Image Sarah Harvie via Solid Air Designs
In 2009 artist Sarah Harvie lost her husband; six months later her father died; and three months after that her father-in-law had a heart attack an.
It was a series of shocks that made her disregard all of the things that she usually saw as constraints: money, time and resources and really seize the opportunity to explore and experiment in her life and her art.
‘I’d read Naomi Klein’s The Shock Doctrine and in that she describes how Milton Friedman and politicians – Margaret Thatcher, Reagan – used this idea that there’s a period of time – about six months – after a disaster or a shock that sends people into a sense of panic and in that time you can implement change,’ she says.
‘That’s what struck a chord with me,’ she adds. ‘In this time of everything being in flux not only did I want to encourage myself into new reasons to be here, having lost people, but also to just ignore any of the hesitations that I would have put up in the past – be it financial, physical matter, time, what does it mean, what am I doing – all that stuff – and just do it.’
Initially, her art had combined the use of fabric sculptures and performance before she moved into inflatable artworks in 1998.
In the aftermath of her emotional shocks she began exploring other mediums and the use of different materials including bronze, clay, glass, poly-urethane and rubber.
Some of her new sculptural work using glass, urethane and bronze became part of a group exhibition at Sydney’s Stanley Street Gallery in February.
Photographer Murray Fredericks is another who has drawn on the experience of a series of personal shocks in his work. In the documentary Salt, filmed during trips he made to photograph Lake Eyre, he describes an ‘incredible series of events’ that he experienced in a matter of weeks at the age of 27. ‘I found out that my ex-girlfriend was having my baby; I found out that my Dad had cancer; I went blind in one eye spontaneously and then my Mum died. All that threw me into this turmoil that lasted about six months,’ he says.
During that time, Fredericks says he was barely able to function because of the intensity of the grief and all the overwhelming emotions.
As he began to return to some kind of normality after six months, he says: ‘I found that my whole sense of who I was; my whole sense of self; was gone. It was very different from what it was before anyway.’
It was an experience that would later be re-evoked by his trips over a period of six years to photograph Lake Eyre. ‘I find that when you’re that close to the void and the space is that overpowering you actually lose some kind of sense of self and I love pointing my camera into that emptiness, into that space and seeing what happens.’
Writer Suzanne McCourt, author of The Lost Child, is another who found grief helped her to move forward creatively, after her mother died in 2000. ‘Grief helps you deal with a lot of issues that otherwise you could keep buried under busyness and under work and under social happenings,’ she says. ‘It takes you into that deeper, private place where the writing comes from.’
‘I learnt an awful lot about letting go of control,’ she says about that time of grieving. ‘I guess I thought you could write from your head and it took me a long time to learn that I write from a deep inner space. It’s a very spiritual place I guess.’
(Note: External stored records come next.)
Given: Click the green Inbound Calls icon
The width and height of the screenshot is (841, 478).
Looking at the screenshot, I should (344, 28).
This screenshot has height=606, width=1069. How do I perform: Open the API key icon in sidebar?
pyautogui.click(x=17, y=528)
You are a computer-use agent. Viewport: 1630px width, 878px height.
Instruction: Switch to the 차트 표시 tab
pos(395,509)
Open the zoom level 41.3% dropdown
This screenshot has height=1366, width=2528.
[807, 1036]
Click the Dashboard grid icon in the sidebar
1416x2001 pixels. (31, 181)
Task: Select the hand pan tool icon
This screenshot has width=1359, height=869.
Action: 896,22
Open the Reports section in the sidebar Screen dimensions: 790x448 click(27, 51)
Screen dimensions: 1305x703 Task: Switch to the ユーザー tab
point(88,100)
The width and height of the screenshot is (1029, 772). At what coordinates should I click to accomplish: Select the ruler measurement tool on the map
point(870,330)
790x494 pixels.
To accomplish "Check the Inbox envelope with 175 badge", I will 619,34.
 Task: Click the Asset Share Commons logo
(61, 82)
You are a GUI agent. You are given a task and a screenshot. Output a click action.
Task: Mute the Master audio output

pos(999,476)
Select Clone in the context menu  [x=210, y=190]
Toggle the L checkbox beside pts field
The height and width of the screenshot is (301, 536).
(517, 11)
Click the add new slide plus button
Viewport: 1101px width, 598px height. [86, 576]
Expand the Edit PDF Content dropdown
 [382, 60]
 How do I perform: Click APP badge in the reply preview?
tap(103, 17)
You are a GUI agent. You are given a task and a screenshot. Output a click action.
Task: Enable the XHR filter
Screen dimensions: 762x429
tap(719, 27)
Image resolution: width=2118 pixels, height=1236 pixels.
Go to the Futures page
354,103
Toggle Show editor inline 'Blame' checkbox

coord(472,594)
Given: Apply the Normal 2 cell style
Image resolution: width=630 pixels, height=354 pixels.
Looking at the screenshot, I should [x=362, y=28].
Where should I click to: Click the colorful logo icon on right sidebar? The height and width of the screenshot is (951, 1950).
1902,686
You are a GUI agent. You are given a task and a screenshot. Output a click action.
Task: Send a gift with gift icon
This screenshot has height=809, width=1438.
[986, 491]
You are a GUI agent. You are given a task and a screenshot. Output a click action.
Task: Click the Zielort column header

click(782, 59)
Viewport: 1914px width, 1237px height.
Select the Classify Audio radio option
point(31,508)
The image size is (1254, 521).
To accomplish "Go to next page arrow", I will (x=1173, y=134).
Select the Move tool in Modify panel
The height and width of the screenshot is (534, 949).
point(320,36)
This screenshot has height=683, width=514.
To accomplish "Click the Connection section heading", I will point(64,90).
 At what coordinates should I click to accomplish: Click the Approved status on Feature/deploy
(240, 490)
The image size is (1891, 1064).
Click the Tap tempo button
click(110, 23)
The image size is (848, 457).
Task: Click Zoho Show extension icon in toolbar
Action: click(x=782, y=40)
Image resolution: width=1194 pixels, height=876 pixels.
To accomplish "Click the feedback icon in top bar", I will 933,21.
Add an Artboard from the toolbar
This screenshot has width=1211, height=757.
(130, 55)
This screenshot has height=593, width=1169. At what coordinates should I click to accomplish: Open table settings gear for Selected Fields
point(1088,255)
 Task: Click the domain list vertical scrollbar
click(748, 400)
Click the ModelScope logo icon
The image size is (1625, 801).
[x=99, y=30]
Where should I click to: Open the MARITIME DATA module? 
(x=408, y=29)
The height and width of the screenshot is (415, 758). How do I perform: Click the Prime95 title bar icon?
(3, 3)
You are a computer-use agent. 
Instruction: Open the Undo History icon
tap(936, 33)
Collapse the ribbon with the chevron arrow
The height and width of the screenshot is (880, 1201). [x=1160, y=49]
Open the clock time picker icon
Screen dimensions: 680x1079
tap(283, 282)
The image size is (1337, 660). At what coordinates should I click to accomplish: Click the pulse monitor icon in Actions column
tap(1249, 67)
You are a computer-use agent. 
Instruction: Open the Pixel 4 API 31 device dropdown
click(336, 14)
Harvie says grief can also be connected to other forms of change, not just the death of a friend or family member. ‘It could be the death of a way of being, a partnership change, a return to self, having a child, not having a child, all those realisations and changes that happen.’
Those periods of change can actually bring with them an opportunity to connect more fully to yourself, she says.
‘When you’re in a state of drama and trauma you have a choice at that moment and you can choose to actually take yourself away in your mind from it or you can address it. In both of those cases it requires you just to be with you.’
She acknowledges it can seem easier to look outside yourself for answers.
‘When those things are taken away there is a sense of nothingness which is kind of like an empty potential but also a really scary blank space.’
But as she discovered: ‘In that state of crisis no-one can get to be with you quicker than yourself and what you realise is in the panic of thinking I need to call someone, get someone, someone has the answer to this or maybe somebody knows better what I should do, you find that the resource that needs to get there the quickest, the one that’s in the room, is yourself.’
It’s about listening to yourself both in your art and your life. ‘It might not just be your artwork,’ she says. ‘I would say to myself at a point of crisis and grief: why don’t we lie down for half-an-hour and then we’ll go up the road and have a nice big piece of chocolate cake. But I’m there. I’m not calling someone else who isn’t there.’
The result is you find yourself. ‘While you lose everything you gain yourself and once you find that you’re never alone,’ she says.
She advises people to feed the perception that there are still things to explore. ‘The main thing is that you are with you and you are allowing yourself to explore and tempting yourself that there will be more to come.’
In her case, those explorations led to a new direction in her art as well as a new relationship and motherhood.